TASK DESCRIPTION: Copy out, word for word, the rows from the line containing "Click the red close window button" through the line containing "tap(75, 46)", both included, and leave the pictures out of your answer.

RAW DATA:
★ ★ ★ ★ ★
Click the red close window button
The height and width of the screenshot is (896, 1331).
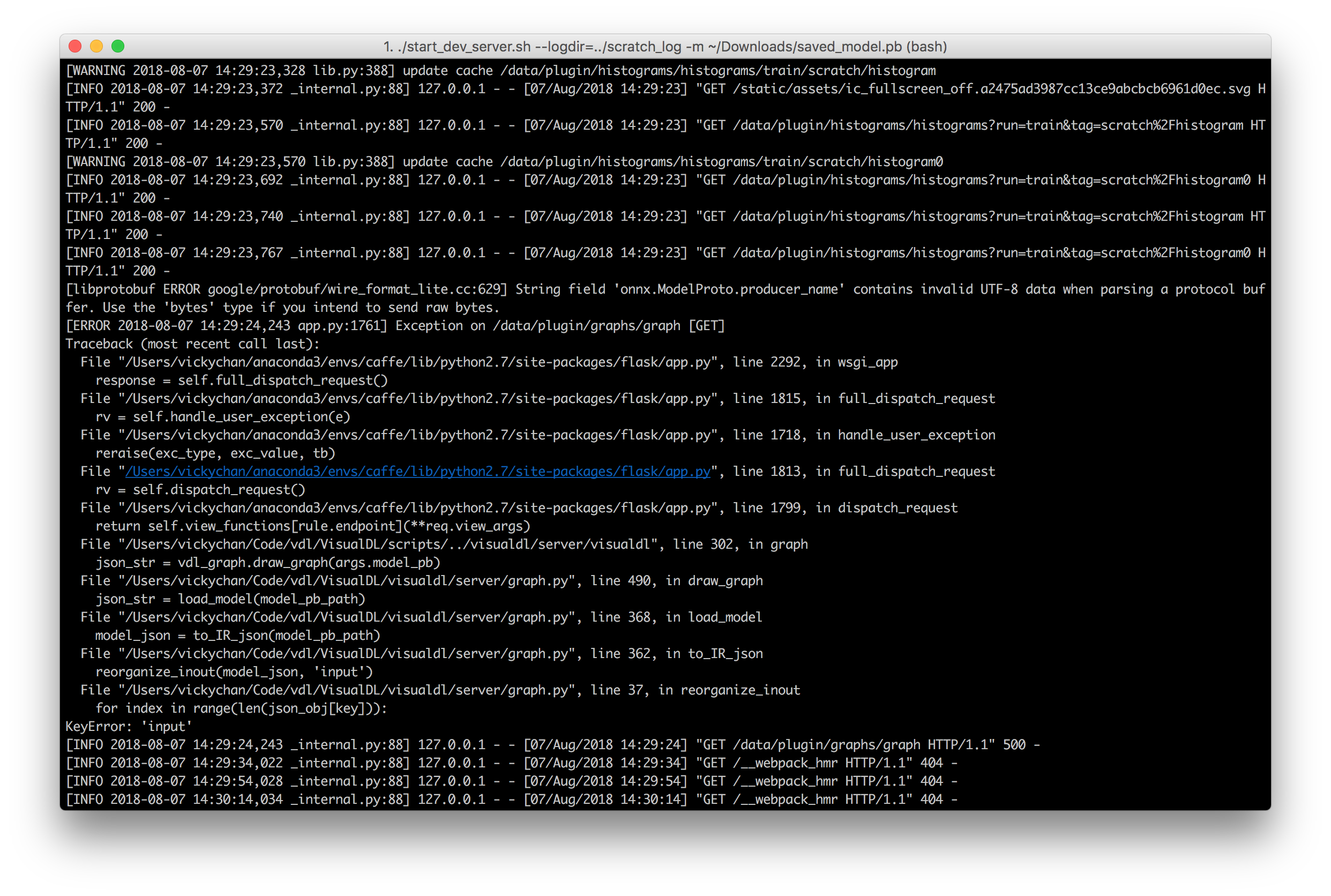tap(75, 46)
★ ★ ★ ★ ★
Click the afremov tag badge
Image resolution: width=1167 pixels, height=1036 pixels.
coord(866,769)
★ ★ ★ ★ ★
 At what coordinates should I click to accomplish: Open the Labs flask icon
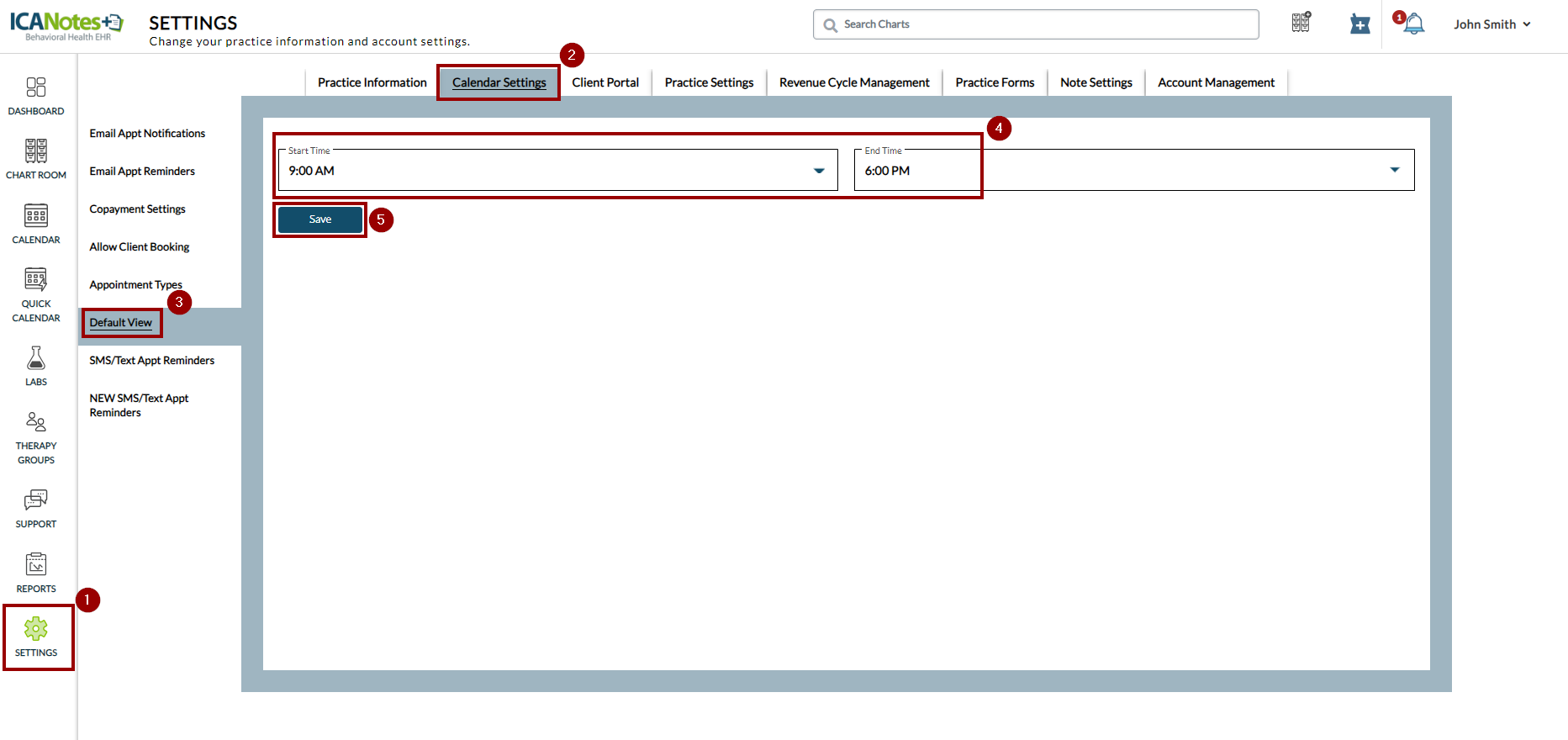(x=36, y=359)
★ ★ ★ ★ ★
TASK ANSWER:
Click the red close window button
The height and width of the screenshot is (896, 1331).
tap(75, 46)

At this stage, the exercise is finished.